Below are the records; give again exactly the lines from the one containing "Expand the time_difference element" through the one containing "Image resolution: width=648", leaving out pictures.

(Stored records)

+++

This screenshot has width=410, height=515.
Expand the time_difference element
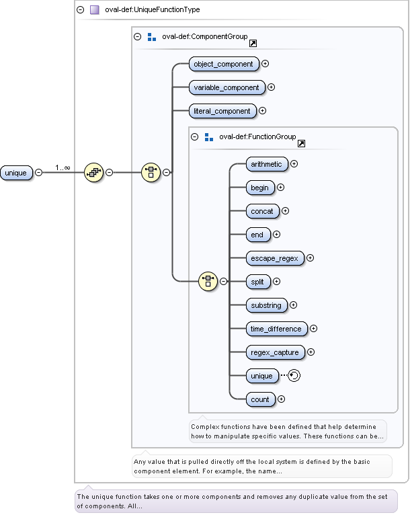point(313,329)
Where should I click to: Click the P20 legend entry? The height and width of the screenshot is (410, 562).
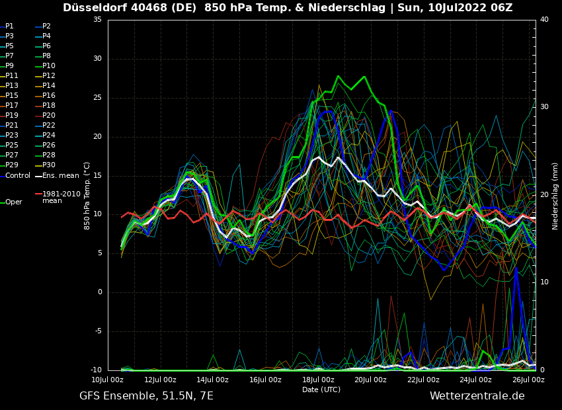click(x=48, y=116)
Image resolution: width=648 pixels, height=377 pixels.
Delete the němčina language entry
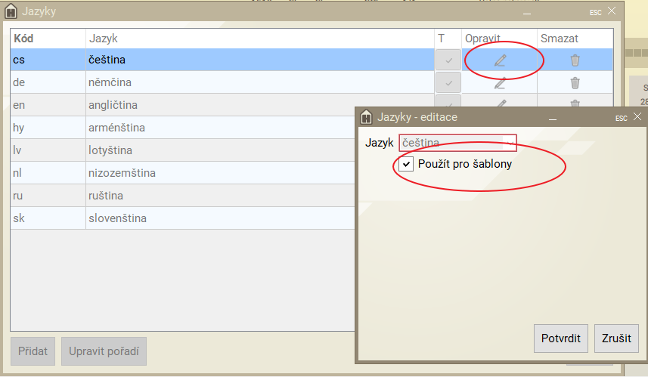575,83
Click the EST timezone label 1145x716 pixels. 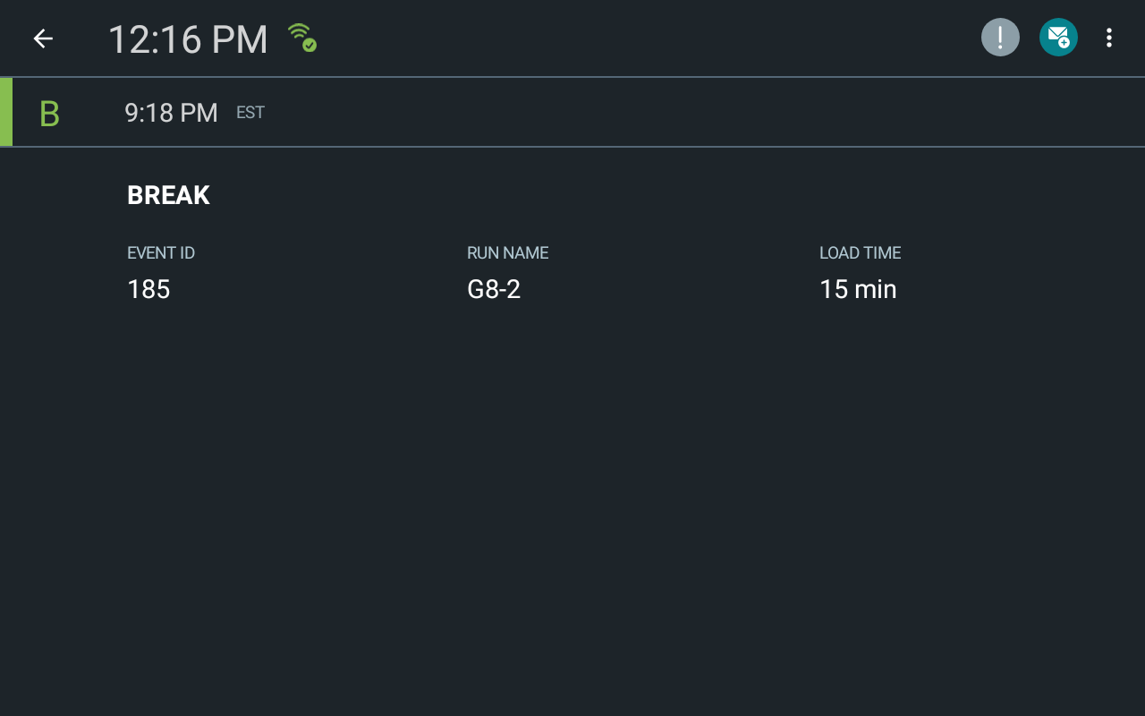coord(250,112)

+++

Response to this exercise »
Expand the time_difference element
point(313,329)
Where should I click to: Click the P20 legend entry? The height and width of the screenshot is (410, 562).
click(x=48, y=116)
Image resolution: width=648 pixels, height=377 pixels.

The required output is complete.